→ DOCUMENT PASSAGE:
□ □ □ □

- A-Star has closed a $450 million third fund, its largest raise so far
- The venture firm was founded by Eventbrite co-founder Kevin Hartz and former Coatue investor Bennett Siegel
- The fund is focusing on selective seed-stage investments
Early-stage venture capital firm A-Star closed $450 million for its third fund, doubling down on selective startups.
The new fund continues the firm’s core strategy: concentrated seed-stage investing in a small number of companies, with conviction-led ownership targets and a deliberate refusal to compete in the mega-round market that has come to dominate Silicon Valley, including the $15 billion investment vehicle Andreessen Horowitz unveiled earlier this year.
A-Star, also known as A*, was founded by Kevin Hartz, Bennett Siegel and Gautam Gupta, in 2020 in San Francisco. Hartz previously built ticketing platform Eventbrite into one of Silicon Valley’s notable consumer technology businesses, while Siegel brought experience from investment firm Coatue Management. Together, they created A-Star to focus heavily on seed and pre-seed opportunities rather than competing in the increasingly crowded late-stage market.

□ □ □ □

→ DATA LISTING:
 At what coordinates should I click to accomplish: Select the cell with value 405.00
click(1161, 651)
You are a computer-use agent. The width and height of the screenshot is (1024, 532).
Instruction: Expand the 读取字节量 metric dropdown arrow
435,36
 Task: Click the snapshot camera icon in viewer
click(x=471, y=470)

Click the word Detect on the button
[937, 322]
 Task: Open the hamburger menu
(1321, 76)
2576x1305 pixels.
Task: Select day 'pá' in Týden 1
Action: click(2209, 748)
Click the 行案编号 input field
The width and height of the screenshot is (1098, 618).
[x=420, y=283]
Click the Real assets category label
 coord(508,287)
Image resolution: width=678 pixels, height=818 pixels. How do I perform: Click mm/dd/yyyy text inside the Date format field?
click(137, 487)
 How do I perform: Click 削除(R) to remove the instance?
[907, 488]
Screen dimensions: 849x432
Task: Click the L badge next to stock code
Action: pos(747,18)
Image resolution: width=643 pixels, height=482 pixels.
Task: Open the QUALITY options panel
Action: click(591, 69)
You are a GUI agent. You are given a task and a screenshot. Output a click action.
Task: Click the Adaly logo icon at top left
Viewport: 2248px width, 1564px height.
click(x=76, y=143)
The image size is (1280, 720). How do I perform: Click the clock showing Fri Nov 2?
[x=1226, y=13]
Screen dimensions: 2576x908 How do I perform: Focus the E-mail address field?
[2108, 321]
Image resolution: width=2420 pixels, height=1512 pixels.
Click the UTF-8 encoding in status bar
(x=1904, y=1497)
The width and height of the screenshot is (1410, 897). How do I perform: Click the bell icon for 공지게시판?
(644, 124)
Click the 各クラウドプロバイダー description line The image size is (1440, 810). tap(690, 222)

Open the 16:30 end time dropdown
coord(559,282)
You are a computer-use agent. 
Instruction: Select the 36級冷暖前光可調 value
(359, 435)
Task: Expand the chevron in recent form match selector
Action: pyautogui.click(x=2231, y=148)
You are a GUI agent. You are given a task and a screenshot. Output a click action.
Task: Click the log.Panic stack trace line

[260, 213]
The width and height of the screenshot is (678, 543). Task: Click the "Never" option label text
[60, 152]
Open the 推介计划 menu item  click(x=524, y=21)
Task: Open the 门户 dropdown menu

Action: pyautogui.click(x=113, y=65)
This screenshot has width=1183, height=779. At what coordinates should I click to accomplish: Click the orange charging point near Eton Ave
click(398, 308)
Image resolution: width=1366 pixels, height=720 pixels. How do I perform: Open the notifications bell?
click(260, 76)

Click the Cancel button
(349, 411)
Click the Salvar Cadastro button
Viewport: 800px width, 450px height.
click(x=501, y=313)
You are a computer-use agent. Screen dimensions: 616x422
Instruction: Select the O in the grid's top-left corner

□ □ □ □

→ WRITTEN REQUEST A:
Reproduce word for word the part of the A-Star fund article starting at "- A-Star has" and ending at "on selective startups.".
→ WRITTEN REQUEST B:
Name every founder of A-Star given in the A-Star fund article.

→ RIGHT ANSWER A:
- A-Star has closed a $450 million third fund, its largest raise so far
- The venture firm was founded by Eventbrite co-founder Kevin Hartz and former Coatue investor Bennett Siegel
- The fund is focusing on selective seed-stage investments
Early-stage venture capital firm A-Star closed $450 million for its third fund, doubling down on selective startups.

→ RIGHT ANSWER B:
Kevin Hartz, Bennett Siegel, Gautam Gupta